As part of his press conference this afternoon Mr Johnson also reported on the stages of various Government reviews designed to help life move back towards normality.
One of the reviews commissioned when the roadmap was announced was into so-called vaccine passports, or Covid-status certification - where certain restrictions could be lifted if it could be proved a person had received the vaccine, a recent negative test, or had coronavirus antibodies.
The PM has faced fierce opposition on the matter, but documents released today to coincide with his announcements confirmed the health service was “working on providing individuals with the means to demonstrate their Covid status through a digital and non-digital route”.
The Prime Minister said “the most important thing” was that certificates would not be needed from next week, or even in the next stage of reopening from May 17.

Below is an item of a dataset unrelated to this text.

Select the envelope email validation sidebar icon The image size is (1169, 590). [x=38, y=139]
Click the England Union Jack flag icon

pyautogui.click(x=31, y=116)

But he said: “What is certainly true is that the idea of vaccination status being useful for international travel is something that all countries are looking at, I do think that’s going to be part of the way people deal with it, we need to think about that.”
Certification based mainly on testing will be trialled at large events including the World Snooker Championships at the Crucible in Sheffield, and the Circus nightclub in Liverpool.
But the documentation also suggested these certificates could be used to reduce the need for social distancing in hospitality venues.
However it was recognised that this could have “significant implications for businesses and their customers” and therefore further consultation was to take place. It was also said certification would never be required to access essential public services, public transport, or essential shops.
People who have tested positive for the disease within the past six months will potentially be considered to have natural immunity from Covid as part of a UK vaccine passport scheme, documents showed, as well as either having had a recent negative test or a vaccination.
The Government was still hopeful foreign holidays would be possible this year, but Mr Johnson said it was too soon to say.
He said: “Obviously we’re hopeful that we can get going from May 17, but I do not wish to give hostages to fortune or to underestimate the difficulties that we’re seeing in some destination countries that people might want to go to.
“We don’t want to see the virus being reimported from abroad.”
The documents released today also confirmed a traffic light system whereby countries would be sorted based on their risk and therefore dictate quarantine requirements.